Travel bans are becoming a key plank in government efforts to stem the flow of Western nationals to Syria and other conflict zones, where officials fear they are being further radicalized.
“Upon their return they represent an even greater danger for the country,” said French Interior Minister Bernard Cazeneuve. The minister said the government is preparing travel bans for an additional 40 nationals under the law, passed in November.
The French law ranks among the tougher measures introduced by governments across Europe that are struggling to track potential radicals.
The security risks were thrown into stark relief in January when Islamist militants unleashed deadly attacks across Paris and, more recently, in Copenhagen.
French authorities say at least one of the brothers who sprayed the newsroom of Charlie Hebdo with gunfire traveled to Yemen where he received weapons training from an al Qaeda offshoot.
Another gunman, Amedy Coulibaly, pledged allegiance to Islamic State in a video,sending the woman he married in a religious ceremony to Syria just days before he gunned down a policewoman in one attack and four shoppers at a kosher grocery in a separate assault.
In the U.K., the government is under scrutiny after three teenage Muslim girls slipped out the country less than a week after the government adopted measures aimed at curbing travel to Syria.
The U.K.’s Counter-Terrorism and Security Act makes it easier for border officials to confiscate the passports of suspected radicals. The law also grants authorities new powers to temporarily bar British citizens from returning to the U.K. if they are suspected of fighting alongside militant groups.
“Whenever there are concerns, police at the border should be alerted so they can use the new temporary passport seizure powers to stop people traveling,” British Prime MinisterDavid Cameron said Monday.

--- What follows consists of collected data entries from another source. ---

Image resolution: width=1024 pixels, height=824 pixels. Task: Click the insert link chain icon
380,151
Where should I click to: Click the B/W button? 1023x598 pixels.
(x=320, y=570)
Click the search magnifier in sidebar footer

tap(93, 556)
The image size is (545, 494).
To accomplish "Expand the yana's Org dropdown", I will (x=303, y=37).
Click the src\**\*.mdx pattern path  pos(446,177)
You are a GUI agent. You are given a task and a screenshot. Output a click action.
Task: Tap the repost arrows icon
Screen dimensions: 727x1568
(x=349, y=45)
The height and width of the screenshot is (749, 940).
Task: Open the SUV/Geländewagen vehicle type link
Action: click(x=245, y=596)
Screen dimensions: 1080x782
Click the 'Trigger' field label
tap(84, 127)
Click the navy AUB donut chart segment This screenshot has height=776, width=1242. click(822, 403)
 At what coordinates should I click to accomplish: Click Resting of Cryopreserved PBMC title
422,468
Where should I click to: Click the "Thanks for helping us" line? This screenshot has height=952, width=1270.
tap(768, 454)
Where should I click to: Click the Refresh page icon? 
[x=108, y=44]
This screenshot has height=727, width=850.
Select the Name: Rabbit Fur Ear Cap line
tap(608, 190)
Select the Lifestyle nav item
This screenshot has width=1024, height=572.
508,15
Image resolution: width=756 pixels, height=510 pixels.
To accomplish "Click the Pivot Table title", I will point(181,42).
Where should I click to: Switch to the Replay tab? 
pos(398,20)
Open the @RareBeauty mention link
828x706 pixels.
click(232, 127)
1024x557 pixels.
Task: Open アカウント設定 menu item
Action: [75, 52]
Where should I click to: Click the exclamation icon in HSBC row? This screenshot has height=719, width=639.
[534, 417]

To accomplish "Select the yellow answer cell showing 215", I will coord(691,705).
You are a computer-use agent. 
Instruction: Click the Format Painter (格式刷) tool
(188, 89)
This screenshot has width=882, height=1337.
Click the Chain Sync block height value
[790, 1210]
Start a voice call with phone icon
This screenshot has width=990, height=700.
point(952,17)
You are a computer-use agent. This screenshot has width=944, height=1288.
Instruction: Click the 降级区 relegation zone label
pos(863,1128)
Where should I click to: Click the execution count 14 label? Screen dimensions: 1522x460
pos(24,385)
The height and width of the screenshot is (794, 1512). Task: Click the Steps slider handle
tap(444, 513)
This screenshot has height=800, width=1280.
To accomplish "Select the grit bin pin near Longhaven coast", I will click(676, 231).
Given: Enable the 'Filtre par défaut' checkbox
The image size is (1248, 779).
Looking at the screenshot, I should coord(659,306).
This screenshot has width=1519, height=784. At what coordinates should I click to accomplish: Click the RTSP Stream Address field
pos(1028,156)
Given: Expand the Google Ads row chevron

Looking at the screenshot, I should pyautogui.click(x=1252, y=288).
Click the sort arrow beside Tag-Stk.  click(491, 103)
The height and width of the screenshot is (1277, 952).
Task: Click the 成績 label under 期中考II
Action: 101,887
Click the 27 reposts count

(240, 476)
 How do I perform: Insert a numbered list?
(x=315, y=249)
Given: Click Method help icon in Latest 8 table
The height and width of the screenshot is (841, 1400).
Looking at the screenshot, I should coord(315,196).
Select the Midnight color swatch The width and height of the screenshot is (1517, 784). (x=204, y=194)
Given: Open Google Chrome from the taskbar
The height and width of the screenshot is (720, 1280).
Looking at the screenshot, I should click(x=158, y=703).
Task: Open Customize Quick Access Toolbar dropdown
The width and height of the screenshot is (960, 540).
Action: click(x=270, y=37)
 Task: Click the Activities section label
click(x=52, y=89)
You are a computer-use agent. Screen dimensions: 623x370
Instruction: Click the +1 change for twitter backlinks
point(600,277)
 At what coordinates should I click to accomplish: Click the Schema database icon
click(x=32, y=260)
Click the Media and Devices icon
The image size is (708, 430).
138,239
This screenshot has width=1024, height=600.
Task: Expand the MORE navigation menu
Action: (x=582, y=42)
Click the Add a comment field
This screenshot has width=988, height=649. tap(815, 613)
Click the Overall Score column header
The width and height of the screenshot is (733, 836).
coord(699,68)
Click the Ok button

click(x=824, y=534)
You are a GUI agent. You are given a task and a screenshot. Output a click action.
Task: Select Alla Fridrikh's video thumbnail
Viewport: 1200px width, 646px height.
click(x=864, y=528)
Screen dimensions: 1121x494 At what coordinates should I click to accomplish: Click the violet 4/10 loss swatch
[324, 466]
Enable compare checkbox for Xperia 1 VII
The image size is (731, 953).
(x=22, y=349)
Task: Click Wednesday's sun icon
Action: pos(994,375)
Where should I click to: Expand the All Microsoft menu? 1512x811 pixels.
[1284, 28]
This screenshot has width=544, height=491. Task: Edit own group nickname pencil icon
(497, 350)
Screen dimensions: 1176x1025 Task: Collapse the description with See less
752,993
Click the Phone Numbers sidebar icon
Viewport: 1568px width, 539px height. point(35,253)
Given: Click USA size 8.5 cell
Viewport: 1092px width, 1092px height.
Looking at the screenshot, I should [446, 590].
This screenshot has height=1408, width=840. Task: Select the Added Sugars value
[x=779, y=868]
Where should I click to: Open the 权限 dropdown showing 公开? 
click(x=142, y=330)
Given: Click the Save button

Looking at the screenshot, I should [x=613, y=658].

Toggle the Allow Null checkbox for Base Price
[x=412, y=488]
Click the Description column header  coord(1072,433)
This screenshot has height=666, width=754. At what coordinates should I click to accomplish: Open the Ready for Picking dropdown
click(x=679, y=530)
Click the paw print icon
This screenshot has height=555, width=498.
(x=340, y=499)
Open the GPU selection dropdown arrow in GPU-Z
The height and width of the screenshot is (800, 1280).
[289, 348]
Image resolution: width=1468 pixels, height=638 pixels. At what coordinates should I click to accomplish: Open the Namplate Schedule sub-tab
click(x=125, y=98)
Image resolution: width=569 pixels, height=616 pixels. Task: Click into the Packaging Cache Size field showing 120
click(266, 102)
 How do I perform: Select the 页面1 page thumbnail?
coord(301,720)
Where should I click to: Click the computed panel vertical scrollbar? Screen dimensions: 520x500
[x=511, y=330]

But the travel restrictions aren’t airtight. The three girls from East London—Kadiza Sultana, 16 years old, and Shamima Begum and Amira Abase, both 15—boarded a flight to Istanbul last Tuesday, according to police. Authorities say they believe the school friends were destined for Syria.
Weeks before the girls left the country, police say they had become aware of their links to another British national suspected of traveling to Syria.
Mr. Cameron expressed concern that teenagers could board a flight unaccompanied by adults—without being questioned by the airline.
“We need new proportionate arrangements with airlines to ensure that these at-risk children are properly identified and questioned,” Mr. Cameron said.